* **Task instructions**:
Every entry must be printed again exactly, with nothing left out.

* **Provided entries**:
########################################
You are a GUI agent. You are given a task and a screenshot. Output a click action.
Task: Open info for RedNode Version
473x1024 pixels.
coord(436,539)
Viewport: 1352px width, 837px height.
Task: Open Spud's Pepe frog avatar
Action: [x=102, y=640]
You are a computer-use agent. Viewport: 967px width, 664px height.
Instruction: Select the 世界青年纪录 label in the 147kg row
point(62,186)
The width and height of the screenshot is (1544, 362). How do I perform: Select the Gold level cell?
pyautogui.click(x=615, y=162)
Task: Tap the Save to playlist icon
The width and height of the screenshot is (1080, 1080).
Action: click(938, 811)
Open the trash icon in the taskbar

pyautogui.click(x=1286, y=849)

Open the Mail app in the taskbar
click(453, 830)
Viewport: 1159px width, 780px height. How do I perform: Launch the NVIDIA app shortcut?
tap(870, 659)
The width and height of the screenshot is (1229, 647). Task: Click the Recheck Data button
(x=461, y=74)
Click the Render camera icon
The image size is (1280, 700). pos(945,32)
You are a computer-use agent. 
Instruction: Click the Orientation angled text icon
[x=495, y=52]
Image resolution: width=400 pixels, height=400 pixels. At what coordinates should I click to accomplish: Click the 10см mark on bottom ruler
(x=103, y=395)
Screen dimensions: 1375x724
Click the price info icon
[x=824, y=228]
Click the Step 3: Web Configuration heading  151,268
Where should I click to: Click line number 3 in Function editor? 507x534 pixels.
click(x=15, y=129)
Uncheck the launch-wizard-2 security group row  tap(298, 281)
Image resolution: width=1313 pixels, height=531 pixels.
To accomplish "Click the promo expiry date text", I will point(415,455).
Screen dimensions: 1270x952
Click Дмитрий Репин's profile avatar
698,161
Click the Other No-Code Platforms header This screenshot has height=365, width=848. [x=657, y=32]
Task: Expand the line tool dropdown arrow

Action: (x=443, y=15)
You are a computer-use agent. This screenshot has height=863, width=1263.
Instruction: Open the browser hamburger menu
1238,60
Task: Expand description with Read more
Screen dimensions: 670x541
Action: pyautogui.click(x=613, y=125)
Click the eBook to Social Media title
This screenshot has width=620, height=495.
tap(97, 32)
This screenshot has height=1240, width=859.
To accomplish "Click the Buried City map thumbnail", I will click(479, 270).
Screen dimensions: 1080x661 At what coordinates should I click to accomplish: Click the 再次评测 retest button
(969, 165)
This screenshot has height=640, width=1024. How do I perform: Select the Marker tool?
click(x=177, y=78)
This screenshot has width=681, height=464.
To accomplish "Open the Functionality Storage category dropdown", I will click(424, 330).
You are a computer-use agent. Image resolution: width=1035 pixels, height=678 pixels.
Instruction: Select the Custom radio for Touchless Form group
########################################
* **Output of the task**:
You are a GUI agent. You are given a task and a screenshot. Output a click action.
Task: Open info for RedNode Version
473x1024 pixels.
coord(436,539)
Viewport: 1352px width, 837px height.
Task: Open Spud's Pepe frog avatar
Action: [x=102, y=640]
You are a computer-use agent. Viewport: 967px width, 664px height.
Instruction: Select the 世界青年纪录 label in the 147kg row
point(62,186)
The width and height of the screenshot is (1544, 362). How do I perform: Select the Gold level cell?
pyautogui.click(x=615, y=162)
Task: Tap the Save to playlist icon
The width and height of the screenshot is (1080, 1080).
Action: click(938, 811)
Open the trash icon in the taskbar

pyautogui.click(x=1286, y=849)

Open the Mail app in the taskbar
click(453, 830)
Viewport: 1159px width, 780px height. How do I perform: Launch the NVIDIA app shortcut?
tap(870, 659)
The width and height of the screenshot is (1229, 647). Task: Click the Recheck Data button
(x=461, y=74)
Click the Render camera icon
The image size is (1280, 700). pos(945,32)
You are a computer-use agent. 
Instruction: Click the Orientation angled text icon
[x=495, y=52]
Image resolution: width=400 pixels, height=400 pixels. At what coordinates should I click to accomplish: Click the 10см mark on bottom ruler
(x=103, y=395)
Screen dimensions: 1375x724
Click the price info icon
[x=824, y=228]
Click the Step 3: Web Configuration heading  151,268
Where should I click to: Click line number 3 in Function editor? 507x534 pixels.
click(x=15, y=129)
Uncheck the launch-wizard-2 security group row  tap(298, 281)
Image resolution: width=1313 pixels, height=531 pixels.
To accomplish "Click the promo expiry date text", I will point(415,455).
Screen dimensions: 1270x952
Click Дмитрий Репин's profile avatar
698,161
Click the Other No-Code Platforms header This screenshot has height=365, width=848. [x=657, y=32]
Task: Expand the line tool dropdown arrow

Action: (x=443, y=15)
You are a computer-use agent. This screenshot has height=863, width=1263.
Instruction: Open the browser hamburger menu
1238,60
Task: Expand description with Read more
Screen dimensions: 670x541
Action: pyautogui.click(x=613, y=125)
Click the eBook to Social Media title
This screenshot has width=620, height=495.
tap(97, 32)
This screenshot has height=1240, width=859.
To accomplish "Click the Buried City map thumbnail", I will click(479, 270).
Screen dimensions: 1080x661 At what coordinates should I click to accomplish: Click the 再次评测 retest button
(969, 165)
This screenshot has height=640, width=1024. How do I perform: Select the Marker tool?
click(x=177, y=78)
This screenshot has width=681, height=464.
To accomplish "Open the Functionality Storage category dropdown", I will click(424, 330).
You are a computer-use agent. Image resolution: width=1035 pixels, height=678 pixels.
Instruction: Select the Custom radio for Touchless Form group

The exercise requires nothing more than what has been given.